Der Autor Christoph Biermann sieht den nationalen Wettbewerb durch die neue Champions League gefährdet.
Quelle: AP
Mehr Teams, mehr Spiele. In München endet am Samstag mit dem Endspiel zwischen Paris Saint-Germain und Inter Mailand (Anstoß 21 Uhr, ab 19.25 Uhr live im ZDF und) die erste Champions-League-Saison nach neuem Modus. Autor Christoph Biermann zieht im Gespräch mit ZDFheute ein Fazit.
Wann? Samstag, 31. Mai, ab 20 Uhr Wo? Erstmals live und in voller Länge auf Twitch - im ZDF-Kanal Mit dabei: ZDF-Kommentator Gari Paubandt,Meira Werner (Moderatorin Eintracht Spandau) und Denis Kudat (Schiri) Spiel: PSG vs. Inter Mailand - Finale der Champions League Rückblick aufs Turnier, Special-CL-Bingo, Live-Schalten nach München Reactions auf alles rund ums Spiel - interaktiv und live!
ZDFheute: Herr Biermann, wie hat sich der neue Modus der Champions League auf Ihr persönliches Konsumverhalten ausgewirkt?

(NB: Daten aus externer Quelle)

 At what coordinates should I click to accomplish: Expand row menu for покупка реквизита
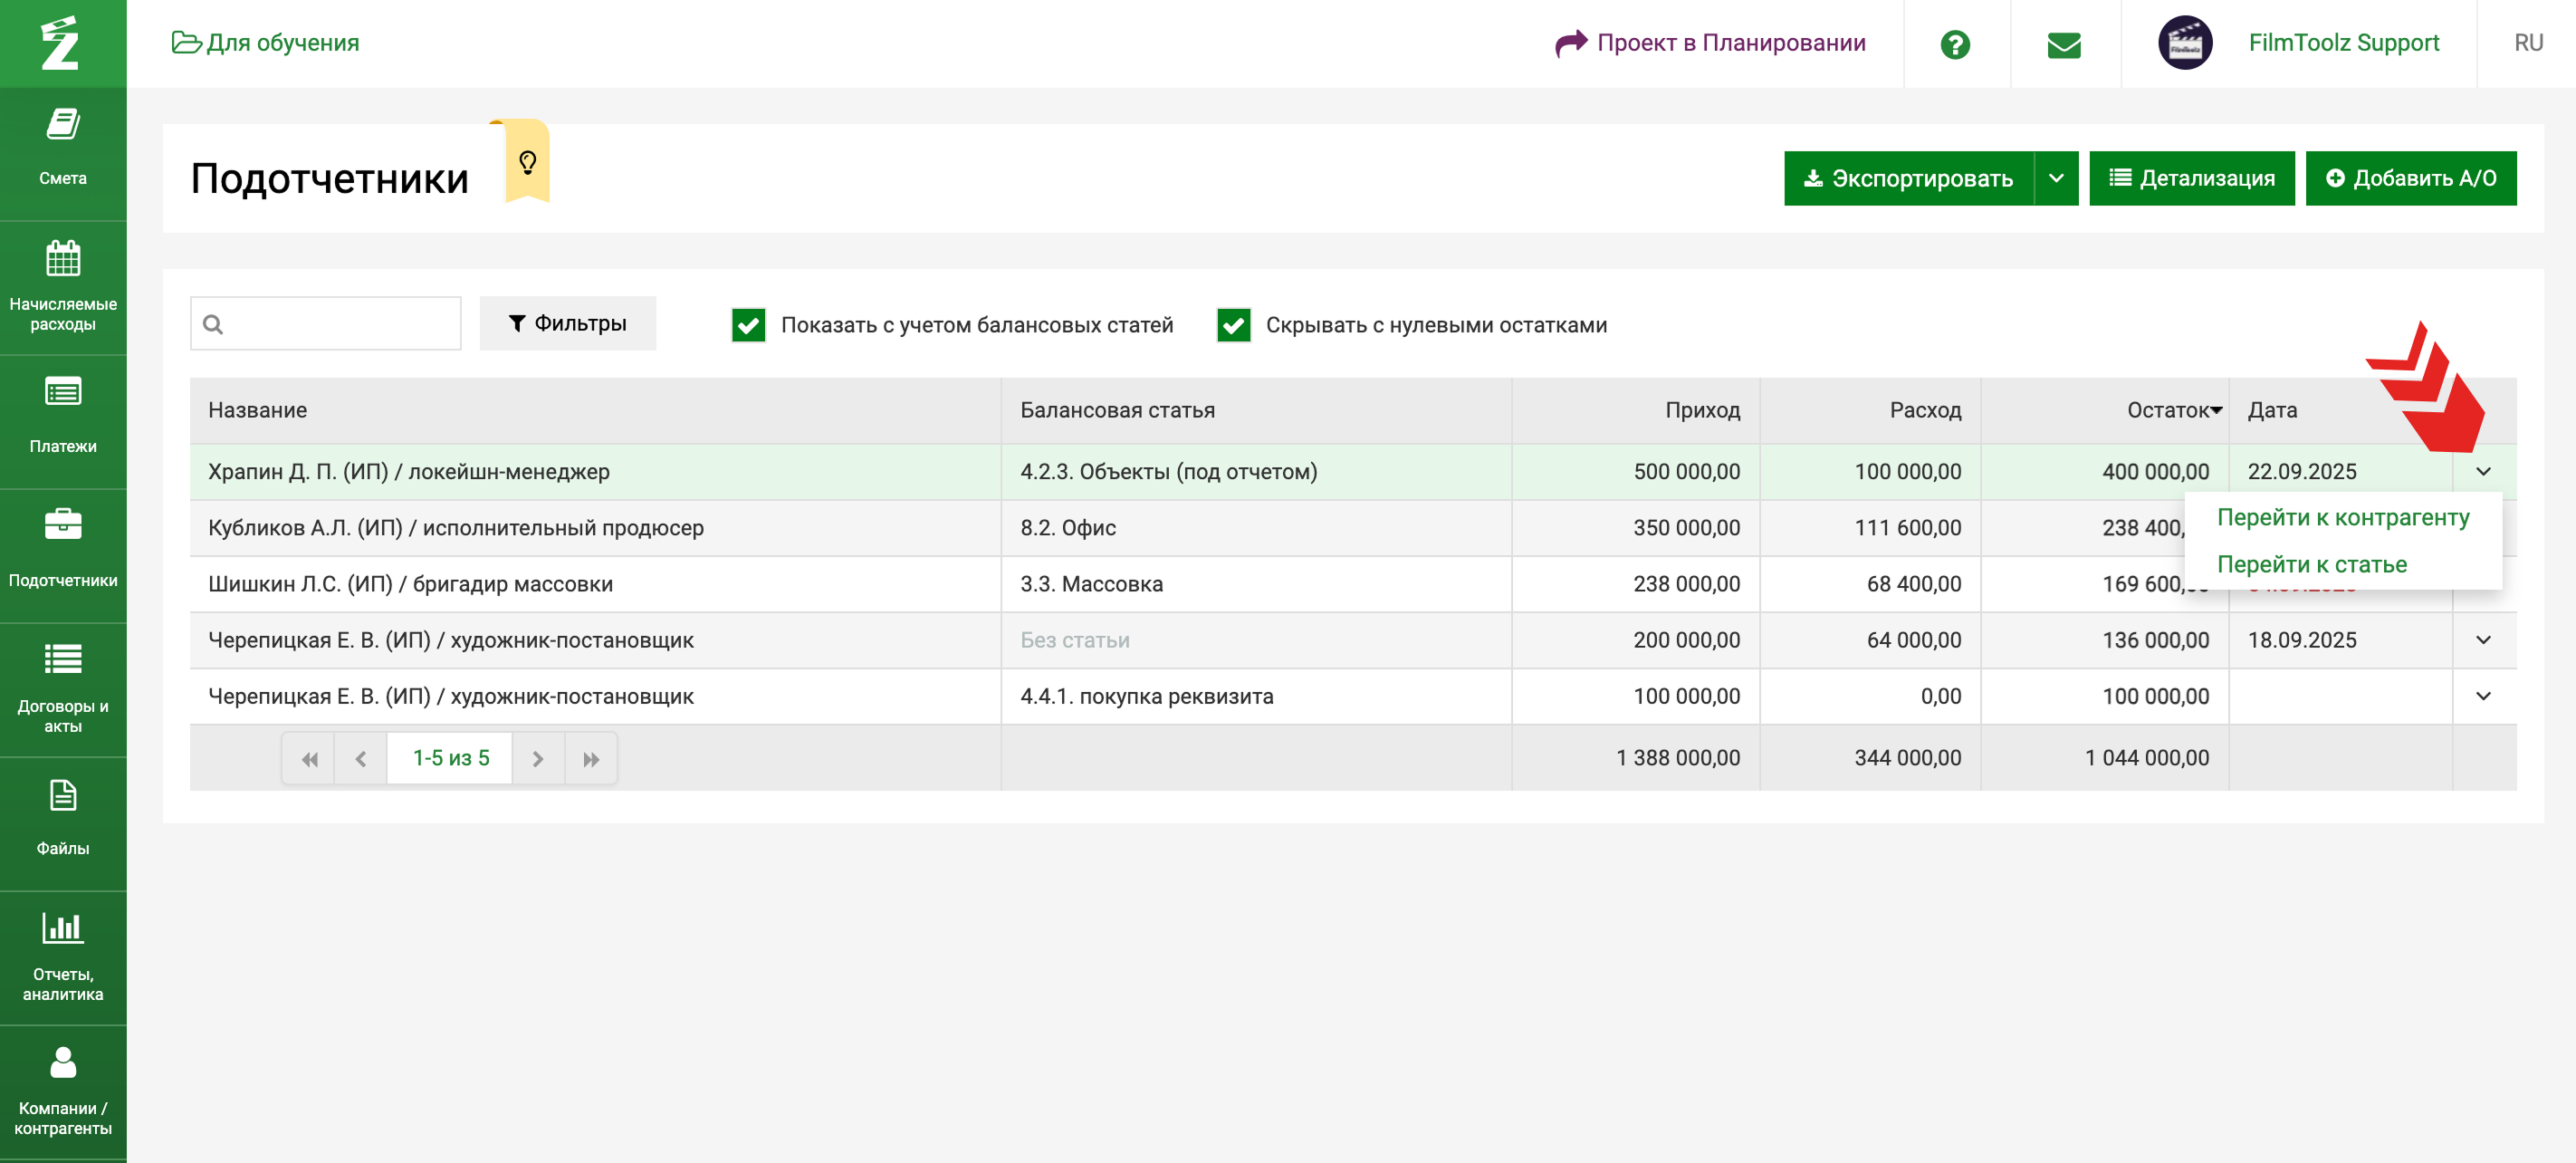(x=2482, y=696)
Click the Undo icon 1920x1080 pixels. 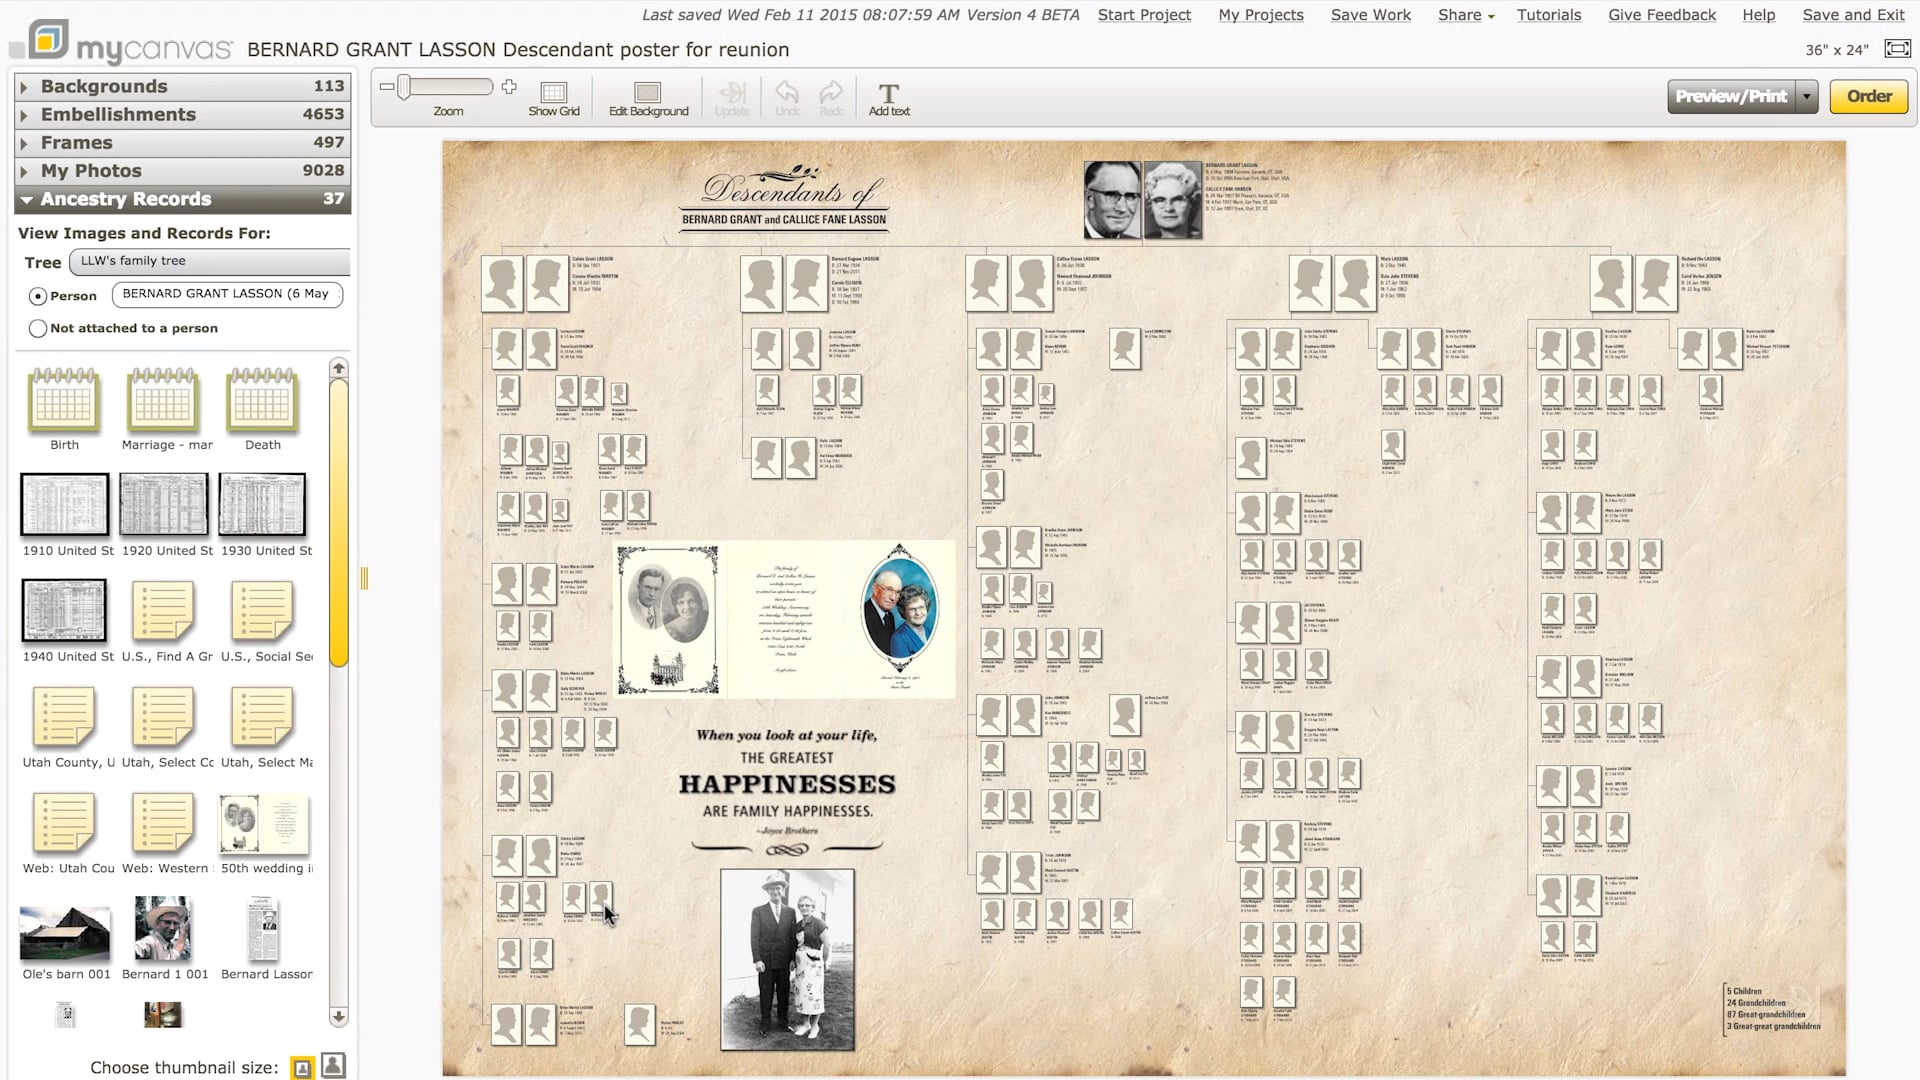pos(787,95)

Christoph Biermann: Mich hat die Champions League dadurch anfangs etwas verloren. Das lag einerseits an der neuen Riesentabelle und auch am Modus: Es war extrem zufällig, wer gegen wen nur zu Hause oder nur auswärts spielt. Letztlich fand ich in der Vorrunde nur einige Spitzenspiele und die Playoffs interessant. Ich habe deutlich weniger geguckt und bin so richtig erst eingestiegen, als die K.o-Runde begann.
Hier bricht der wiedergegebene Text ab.